#### [AUFGABE 1]
Nenne alle Gliederungsebenen der Polizei, die der folgende Textauszug aufführt.

#### [TEXTAUSZUG]
------------------------------------------------------------

Bombenkrieg und das Luftschutzgesetz
Nach den Bestimmungen des Luftschutzgesetzes vom 26. Juni 1935 wurden alle Mieter und Hausbesitzer als „luftschutzpflichtig“ erklärt und mittels polizeilicher Direktiven angehalten, sich in Fragen des Luftschutzes ausbilden zu lassen, um im Ernstfall das eigene Haus und Eigentum schützen zu können. Jedermann sollte im selbst eingerichteten Luftschutzkeller unter dem eigenen Haus mögliche Angriffe überstehen und gleichzeitig in der Lage sein, Entstehungsbrände mit Eimer und Handspritze zu löschen und bei (Brand-) Verletzten Erste Hilfe zu leisten. Der Luftschutz war wie alle Organisationen des NS-Regimes hierarchisch nach dem „Führerprinzip“ gegliedert. Die örtliche Luftschutzleitung lag bei den Polizeibehörden: die Gliederungsebenen der Polizei (Gruppen, Abschnitte und Reviere) waren zugleich Befehlsstellen für den Einsatz des Sicherheits- und Hilfsdienstes. Dieser umfasste u.a. die Feuerwehr, das Deutsche Rote Kreuz und die städtischen Störungsdienste der Versorgungsbetriebe. Daneben gab es den „Selbstschutz“ der Zivilbevölkerung und den „erweiterten Selbstschutz“ für kleinere und mittlere Betriebe. Der RLB hatte schon im Jahr 1938 12,6 Millionen Mitglieder, darüber hinaus wurden noch mehr Menschen polizeilich zum Luftschutzdienst (Selbstschutz) herangezogen. Mit Kriegsbeginn, als Millionen Männer zur Wehrmacht eingezogen waren, wurden vermehrt Frauen zum Luftschutzdienst verpflichtet und im Kriegsverlauf auch Jugendliche unter 18 Jahren. Der zivile Luftschutz setzte also in erster Linie auf die Fähigkeit der Zivilbevölkerung, sich selbst vor Bombenangriffen zu schützen und sah dafür lediglich deckenverstärkte und notdürftig gegen (Brand-) Gase abgedichtete Keller vor. Es wurden größere öffentliche Schutzräume nur an Verkehrsknotenpunkten und Plätzen eingerichtet, um Menschen aufzunehmen, die unterwegs den eigenen Schutzraum bei Luftalarm nicht mehr erreichen konnten.

------------------------------------------------------------

#### [DATENSÄTZE]

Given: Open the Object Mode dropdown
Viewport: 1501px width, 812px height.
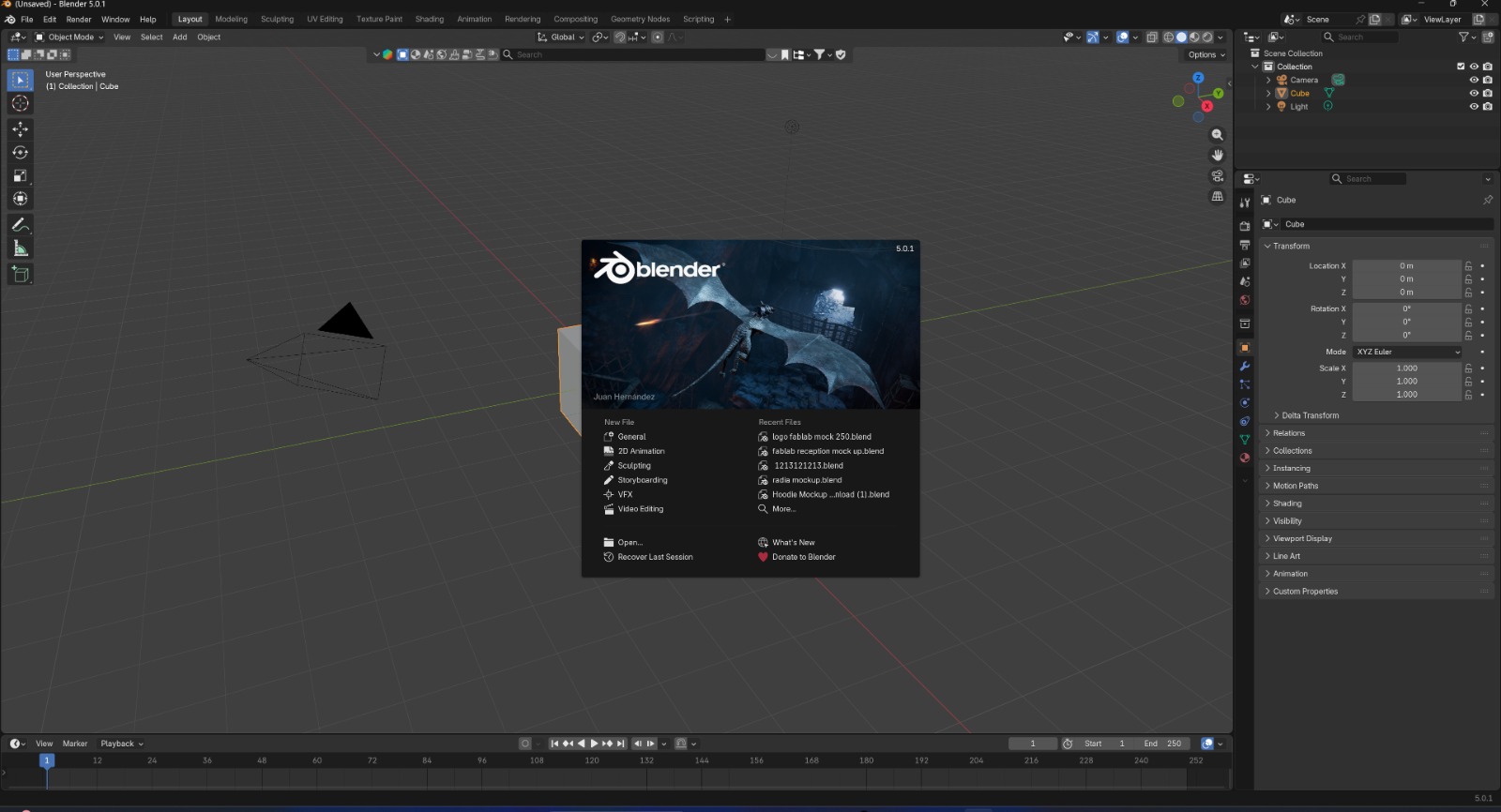Looking at the screenshot, I should (70, 38).
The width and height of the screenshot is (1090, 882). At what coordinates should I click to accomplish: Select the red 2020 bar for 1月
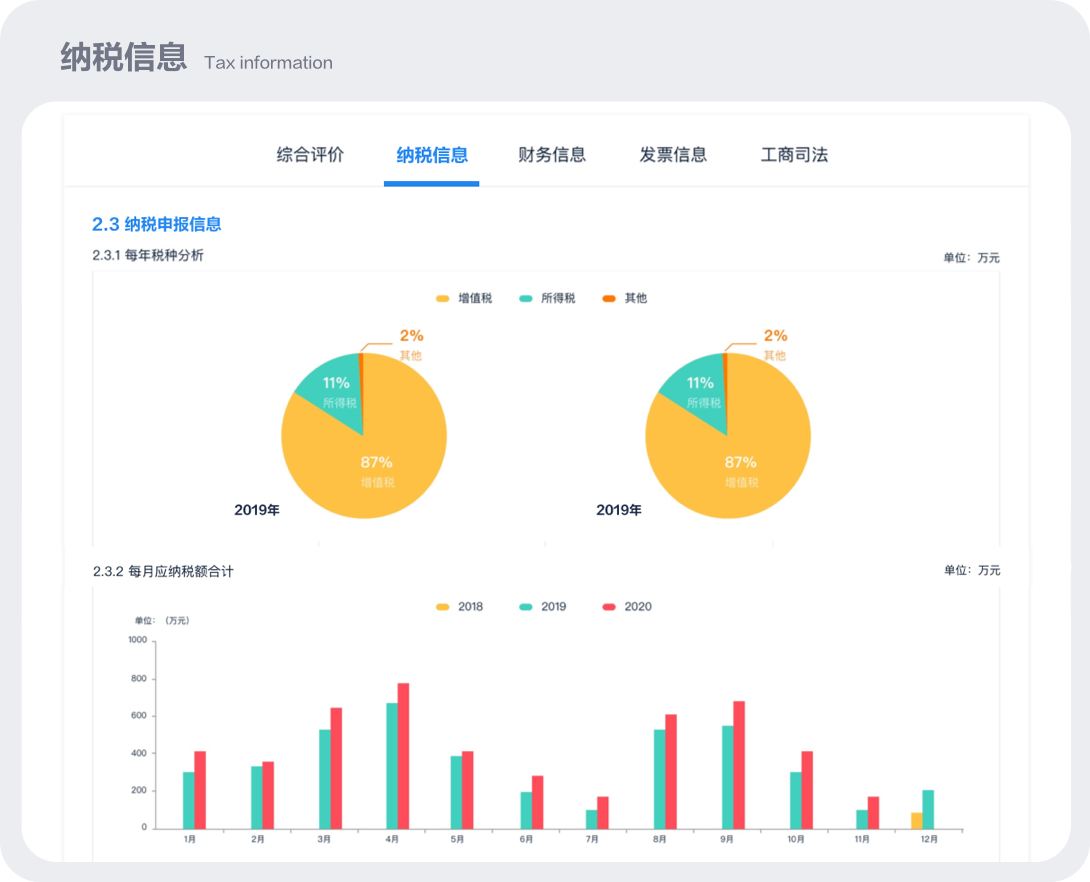200,789
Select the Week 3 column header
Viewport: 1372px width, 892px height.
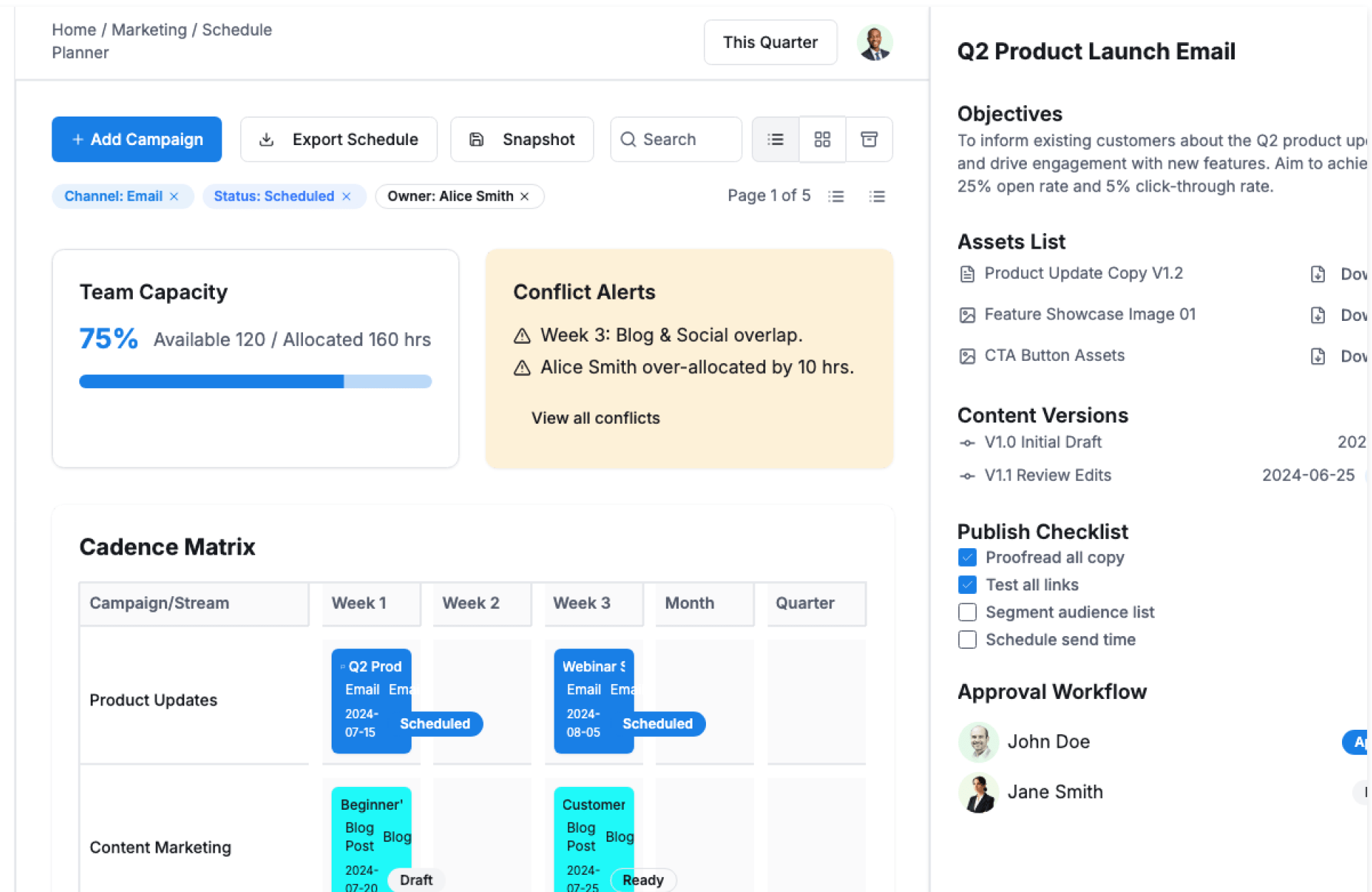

------------------------------------------------------------

#### [AUFGABE 2]
Zitiere alle Zeilen der obigen Datensätze wortgetreu, aber lass die Bilder in deiner Antwort weg.

#### [MUSTERLÖSUNG 1]
Die Gliederungsebenen der Polizei waren Gruppen, Abschnitte und Reviere.

#### [MUSTERLÖSUNG 2]
Given: Open the Object Mode dropdown
Viewport: 1501px width, 812px height.
Looking at the screenshot, I should (70, 38).
The width and height of the screenshot is (1090, 882). At what coordinates should I click to accomplish: Select the red 2020 bar for 1月
200,789
Select the Week 3 column header
Viewport: 1372px width, 892px height.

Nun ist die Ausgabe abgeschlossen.